• **The task**
Please set down, unchanged, each line from the one with "1568x389 pixels." to the final line of the data below, both included. Drop the pictures.

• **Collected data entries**
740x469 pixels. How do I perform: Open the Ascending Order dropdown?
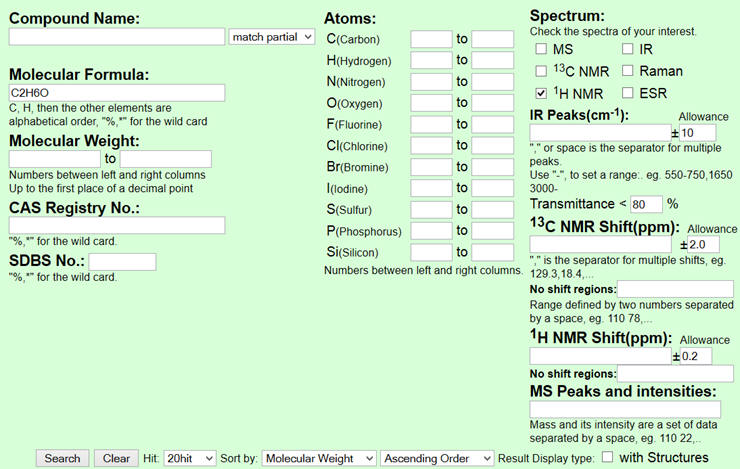point(437,458)
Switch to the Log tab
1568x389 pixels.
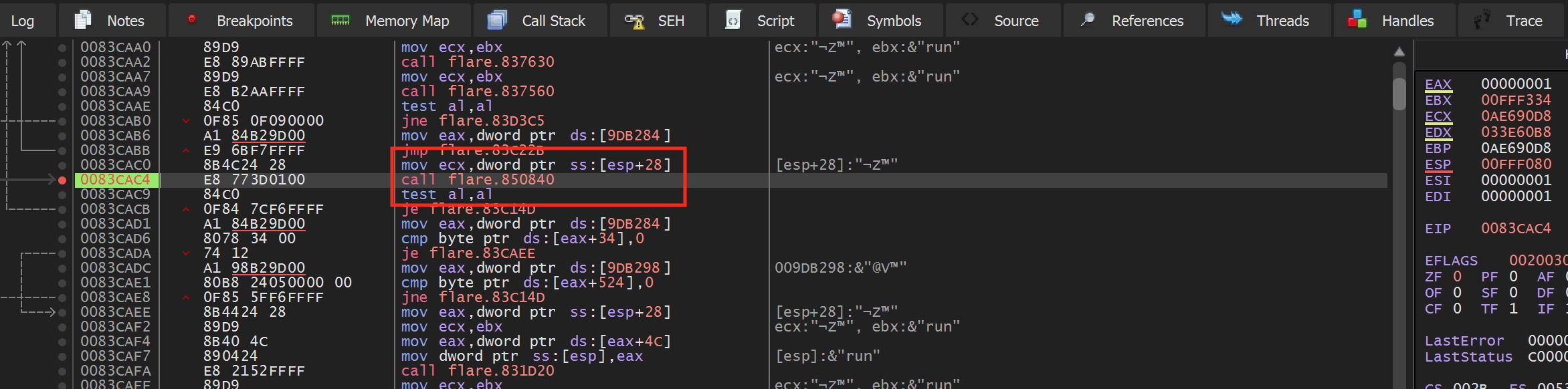coord(23,21)
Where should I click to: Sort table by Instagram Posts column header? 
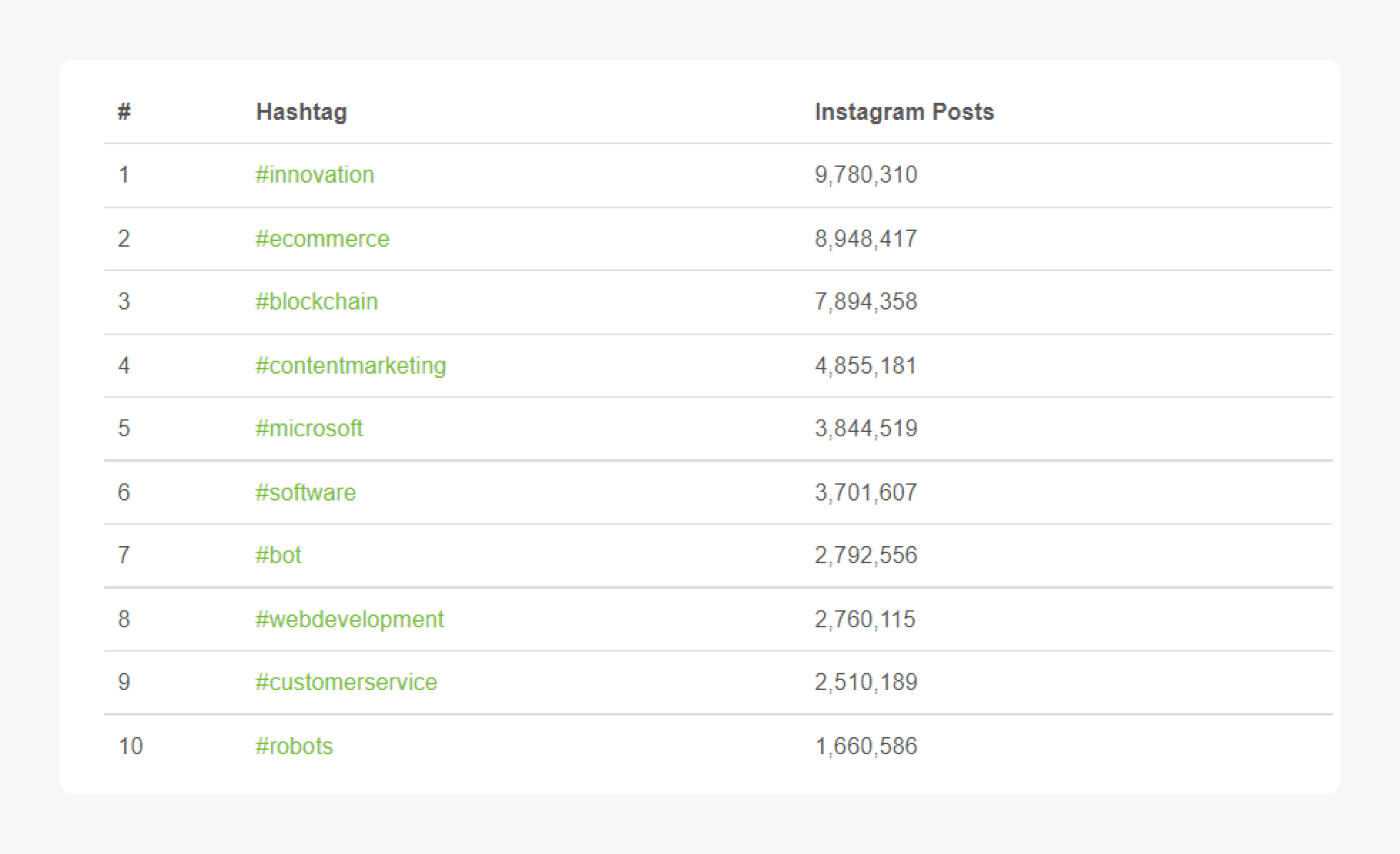point(904,112)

• **Exercise result**
1568x389 pixels.
coord(23,21)
Where should I click to: Sort table by Instagram Posts column header? 
point(904,112)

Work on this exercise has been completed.